Un tournant majeur dans la position congolaise
Alors qu’il avait toujours refusé tout dialogue direct avec le M23, qualifiant la rébellion de « pantin du Rwanda », le gouvernement congolais semble aujourd’hui revoir sa stratégie.
À la suite d’une rencontre entre Félix Tshisekedi et João Lourenço à Luanda, la présidence angolaise a annoncé ce mardi le lancement de contacts avec le M23, afin d’organiser des négociations directes entre Kinshasa et les rebelles.
« L’Angola, en tant que médiateur dans le conflit à l’Est de la RDC, va établir des contacts avec le M23 pour permettre des discussions directes à Luanda dans les prochains jours. »
— Communiqué de la présidence angolaise
Ce développement marque une rupture avec la ligne dure adoptée jusqu’ici par Kinshasa, qui privilégiait un dialogue avec Paul Kagame plutôt qu’avec la rébellion elle-même.
La pression diplomatique pousse Kinshasa à s’aligner sur la résolution 2773
L’annonce angolaise a suscité des réactions mitigées au sein de l’opinion publique congolaise, certains y voyant une capitulation après des mois de fermeté affichée.
Tina Salama, porte-parole du président Tshisekedi, a tenu à préciser que toute initiative doit s’inscrire dans le cadre existant, notamment le processus de Nairobi et la résolution 2773 du Conseil de Sécurité de l’ONU :
« Nous prenons acte de cette initiative et attendons sa mise en œuvre. Cependant, nous réaffirmons notre attachement au processus de Nairobi et à la résolution 2773. »
De son côté, Patrick Muyaya, porte-parole du gouvernement, a déclaré que cette médiation angolaise est conforme aux engagements internationaux et qu’une clarification sera apportée sur les modalités de mise en œuvre.
Un désaccord persistant sur la gestion du conflit
Ce tournant diplomatique intervient alors que le sommet conjoint SADC-EAC a récemment ordonné la fusion des processus de Luanda et de Nairobi, une décision que Kinshasa ne partage pas totalement.
La ministre congolaise des Affaires étrangères, Thérèse Kayikwamba, a plaidé pour un alignement des processus sous l’égide de l’Union africaine, plutôt qu’une fusion complète :
« Les processus de Luanda et Nairobi poursuivent des objectifs complémentaires. L’alignement sous l’Union africaine est la meilleure solution pour garantir la paix. »
Cette déclaration montre que la RDC reste prudente face à une médiation qui pourrait lui être défavorable, notamment si elle est perçue comme une imposition des puissances régionales.
La résolution 2773 au cœur des négociations
La résolution 2773 du Conseil de Sécurité de l’ONU, adoptée en décembre 2024, impose plusieurs exigences :
- Condamnation du Rwanda et du M23 et exigence de leur retrait immédiat du territoire congolais.

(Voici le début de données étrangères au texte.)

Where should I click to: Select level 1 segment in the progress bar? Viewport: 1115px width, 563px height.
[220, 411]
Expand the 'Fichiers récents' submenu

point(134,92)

- Engagement de la RDC et du Rwanda à reprendre sans conditions préalables des pourparlers diplomatiques.
- Soutien aux initiatives de paix, avec un appel à une meilleure coordination des processus de Luanda et Nairobi.
Ce texte est désormais l’argument central de Kinshasa pour justifier son changement de posture, en insistant sur le fait que cette ouverture au dialogue répond aux engagements internationaux.
Kinshasa trop tardif dans son repositionnement ?
Certains observateurs estiment que le gouvernement congolais aurait dû définir sa position avant le sommet SADC-EAC, plutôt que de réagir après coup.
Le Dr Martin Ziakwau, expert en relations internationales, critique la fusion des processus de paix :
« Fusionner les processus de Nairobi et Luanda complique davantage la quête de paix. L’un repose sur une médiation bilatérale (Luanda), l’autre sur un cadre régional (Nairobi). »
Il recommande à Kinshasa d’intensifier sa diplomatie et de mieux structurer son approche dans les prochaines négociations.
Quelle réponse du M23 et du Rwanda ?
Malgré ses avancées militaires dans le Nord-Kivu et le Sud-Kivu, le leader du M23, Corneille Nangaa, reste méfiant face à cette ouverture diplomatique. Il a souvent exprimé ses doutes sur la sincérité de Kinshasa, laissant entendre qu’il pourrait y voir un piège politique.
La suite des événements dépendra donc de la réaction du M23 et du Rwanda, mais aussi de la capacité de la RDC à imposer ses conditions, notamment le retrait du M23 des zones occupées avant toute négociation.
Kinshasa pourra-t-il transformer cette nouvelle donne diplomatique en victoire politique et sécuritaire ? La réponse se jouera dans les prochains jours.